Task to complete:
What are the lines, copied exactly, from the one containing "Screen dimensions: 607x400" through the final line of the material? Leave the pictures out.
###
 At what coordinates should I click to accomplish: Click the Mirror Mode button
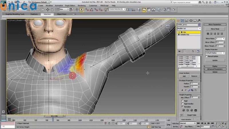pyautogui.click(x=215, y=29)
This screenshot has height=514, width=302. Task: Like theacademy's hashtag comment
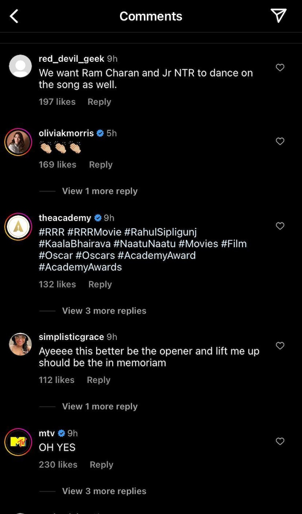click(280, 226)
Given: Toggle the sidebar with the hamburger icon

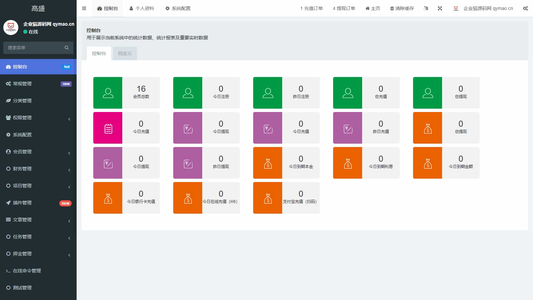Looking at the screenshot, I should coord(84,8).
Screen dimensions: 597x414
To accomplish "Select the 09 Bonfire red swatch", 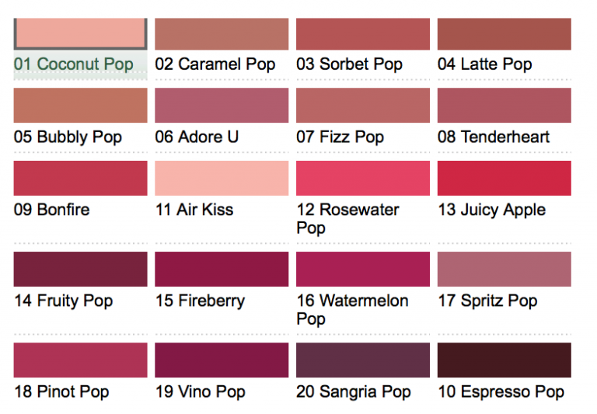I will coord(80,178).
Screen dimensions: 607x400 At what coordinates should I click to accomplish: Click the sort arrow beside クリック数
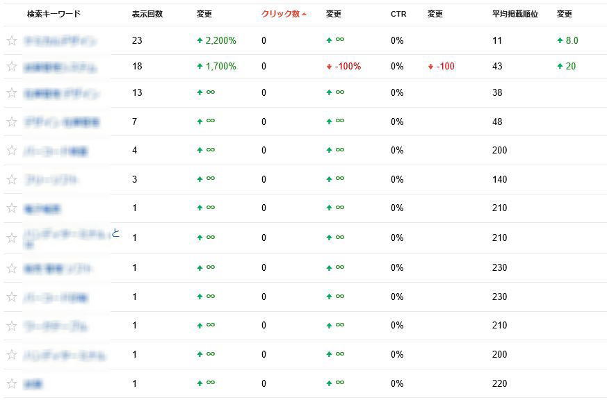tap(305, 14)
###
Problem solution:
Screen dimensions: 607x400 At what coordinates should I click to accomplish: Click the sort arrow beside クリック数
tap(305, 14)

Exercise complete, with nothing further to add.